## TASKS AND EXERCISES
A: In the abstract, how many children made up the sample in the second phase?
B: Reproduce the abstract from "Statement of the" up to and including "as normal controls.", swapping "normal controls" for "typically developing controls".

PAGE TEXT Start Marker

University of the Punjab, Lahore

Title: Development and Validation of Indigenous Child Anger Expression Scale (CAES)

Biography

Biography: Farah Malik

Abstract

Statement of the Problem: The study was carried out to develop an indigenous measure of anger expression in children of Pakistan for providing thorough assessment of anger and its intensity in children both in children with emotional-behavioral problems as well as normal controls.

Methodology & Theoretical Orientation: It was mainly an exploratory in nature to ascertain the expression of anger especially in Pakistani cultural context though the convergent validity of the scale was determined with STAXI-2-C/A (Brunner & Speilberger, 2009). The study was carried out into 2 phases; in the first phase, a pool of 81 items was generated through 2 separate focus groups with parents and teachers, personal in-depth interviews with 21children and 4 child mental health professionals. In the second phase, psychometric properties of the scale were determined for that a sample of 405 children with the age range 9 to13 years (M =11.46, SD = 1.43) drawn from child psychiatric units of 3 hospitals (children with emotional-behavioral problem) and 2 public and 2 private schools (normal children) in Lahore.

Findings: the construct validity was determined computing principal component analysis with varimax rotation and Kaisar normalization that generated 4 factors structure for the scale. Monte-Carlo parallel analysis (Watkins, 2000) was applied for confirmation; factors were labeled as externalized anger, feeling of rejection, hostility & violence, and internalized anger for Child Anger Expression Scale (CAES). Convergent validity and Cronbach’s Alpha revealed excellent criterion related as well as internal consistency of the scale respectively.

Conclusion and Significance: Present study contributed with an indigenous tool to assess anger expression in children of Pakistan hat was dire need for unavailability of such tool in Pakistani language and cultural context for school as well as clinical child population.

PAGE TEXT End Marker
SUPPLIED RECORDS Start Marker

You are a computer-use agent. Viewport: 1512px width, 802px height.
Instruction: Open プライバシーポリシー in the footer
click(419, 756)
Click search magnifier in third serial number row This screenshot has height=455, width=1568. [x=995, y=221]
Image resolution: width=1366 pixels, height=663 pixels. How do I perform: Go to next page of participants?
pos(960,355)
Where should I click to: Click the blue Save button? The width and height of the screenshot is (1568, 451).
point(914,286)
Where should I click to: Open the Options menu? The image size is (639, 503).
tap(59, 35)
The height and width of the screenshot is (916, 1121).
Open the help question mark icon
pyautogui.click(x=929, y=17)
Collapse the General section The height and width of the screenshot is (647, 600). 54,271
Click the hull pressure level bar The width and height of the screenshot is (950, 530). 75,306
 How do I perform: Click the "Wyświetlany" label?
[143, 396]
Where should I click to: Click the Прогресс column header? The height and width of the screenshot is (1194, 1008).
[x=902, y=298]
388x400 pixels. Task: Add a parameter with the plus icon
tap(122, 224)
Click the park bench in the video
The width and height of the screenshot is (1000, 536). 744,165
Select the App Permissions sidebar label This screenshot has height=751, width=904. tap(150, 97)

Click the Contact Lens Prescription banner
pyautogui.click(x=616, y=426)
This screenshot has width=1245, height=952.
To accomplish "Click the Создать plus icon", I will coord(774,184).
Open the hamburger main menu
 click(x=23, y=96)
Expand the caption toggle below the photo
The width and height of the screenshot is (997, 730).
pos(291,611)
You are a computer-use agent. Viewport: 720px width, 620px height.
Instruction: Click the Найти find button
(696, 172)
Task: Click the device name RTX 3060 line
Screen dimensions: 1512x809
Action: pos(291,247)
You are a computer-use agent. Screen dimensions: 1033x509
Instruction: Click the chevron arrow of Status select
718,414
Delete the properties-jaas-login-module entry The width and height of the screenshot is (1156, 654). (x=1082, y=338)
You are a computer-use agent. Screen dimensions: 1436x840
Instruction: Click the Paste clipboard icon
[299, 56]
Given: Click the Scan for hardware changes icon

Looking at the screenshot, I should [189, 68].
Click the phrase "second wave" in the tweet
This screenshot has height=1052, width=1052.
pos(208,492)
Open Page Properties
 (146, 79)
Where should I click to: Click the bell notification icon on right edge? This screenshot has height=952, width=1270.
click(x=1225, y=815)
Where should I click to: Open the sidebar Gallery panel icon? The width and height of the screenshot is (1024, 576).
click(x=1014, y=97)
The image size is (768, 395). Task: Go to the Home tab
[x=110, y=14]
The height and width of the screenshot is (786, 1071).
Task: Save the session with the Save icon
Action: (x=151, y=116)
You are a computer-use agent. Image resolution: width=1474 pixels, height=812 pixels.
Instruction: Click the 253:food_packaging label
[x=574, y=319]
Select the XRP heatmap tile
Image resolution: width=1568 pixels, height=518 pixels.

SUPPLIED RECORDS End Marker

## SOLUTIONS PER TASK
A: 405 children

B:
Statement of the Problem: The study was carried out to develop an indigenous measure of anger expression in children of Pakistan for providing thorough assessment of anger and its intensity in children both in children with emotional-behavioral problems as well as typically developing controls.